Selon Panahizadeh, une centaine de femmes participent activement à la compétition de lutte en Iran, en 2000 femmes à travers le pays disent apprécier pratiquer ces disciplines.

"L'enthousiasme pour la lutte féminine est en train d'augmenter. Nous sommes venues au Japon pour étudier les méthodes d'entrainement et les lieux de travail du pays qui réunit les meilleures lutteuses du monde" déclare Panahizadeh.

Au sujet des entrainements, la chef de délégation observe que "tout le monde a l'air si enthousiaste. C'est comme si la seule chose qui comptait, c'était d'être la No. 1 mondiale" continue Panahizadeh.

C'est de cette école, anciennement connue sous le nom de Chukyo Women’s University, que viennent les six lutteuses inscrites aux JO 2016 de Rio, dont la quadruple médaillée d'or olympique Kaori ICHO (JPN) et Saori YOSHIDA (JPN), qui a remporté 16 titres mondiaux entre 2002 et 2015.

Panahizadeh et l'une des coachs de grappling ont été impressionnées par l'intensité des entrainements et le sens de l'autonomie qu'elles ont ressenti dans la salle d'entrainement.

"Nous aimerions que la lutte à la ceinture et le grappling deviennent plus populaires au Japon" déclare la directrice.

 

Le coach principal de l'Université de Shigakkan Kazuhito SAKAE, qui est également directeur d'équipe nationale pour la Fédération de lutte du Japon, a ajouté : "Nous aimerions coopérer dans cette entreprise de développement et d'expansion de la lutte féminine."

Le 22 février, la délégation a rencontré le Président de la Fédération de lutte du Japon Tomiaki FUKUDA et a suggéré que les lutteuses portent un uniforme qui couvre l'entier de leur corps, comme c'est le cas pour les courses de patin à glace.
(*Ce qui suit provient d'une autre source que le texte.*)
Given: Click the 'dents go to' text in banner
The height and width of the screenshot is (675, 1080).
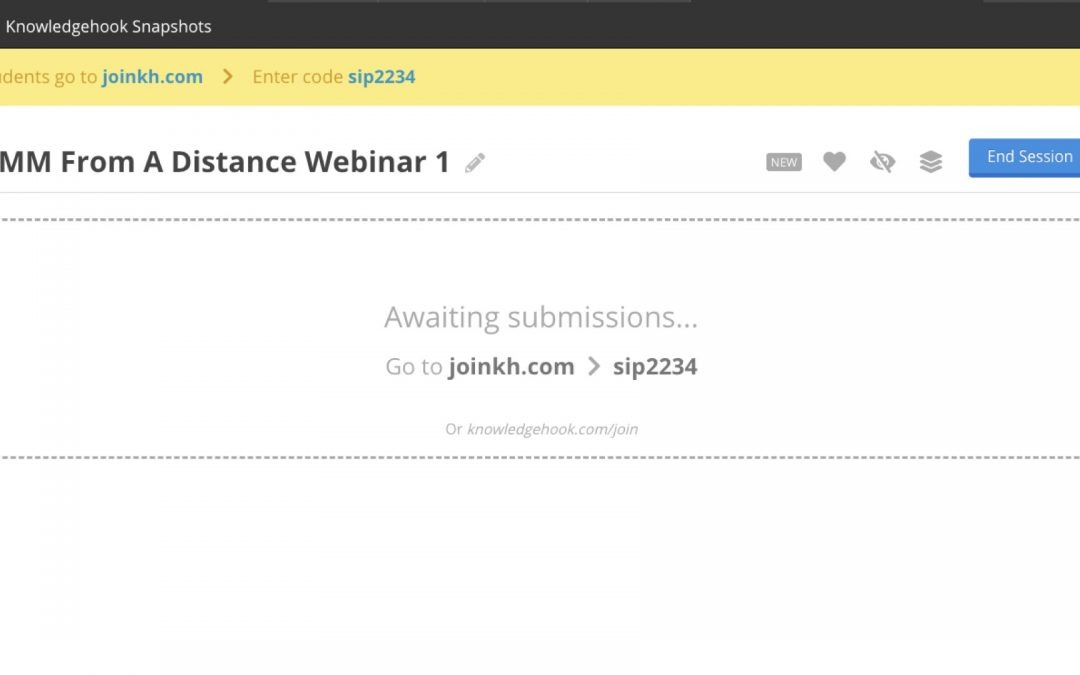Looking at the screenshot, I should (48, 77).
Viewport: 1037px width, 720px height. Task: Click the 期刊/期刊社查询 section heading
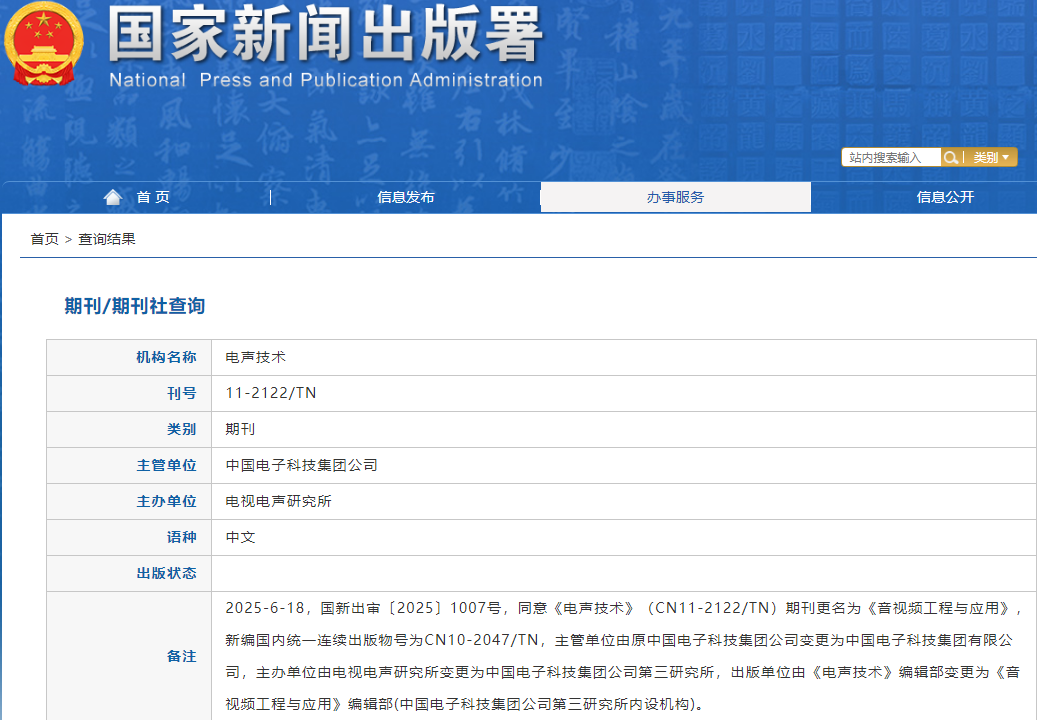[135, 306]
L'Iran a déja fait une proposition similaire à United World Wrestling.

"Je pense que si cette mesure est appliquée, la lutte féminine se développera non seulement en Iran, mais également dans d'autres pays islamiques" commente Panahizadeh, témoignant de son espoir pour la popularisation de la lutte féminine dans le monde entier.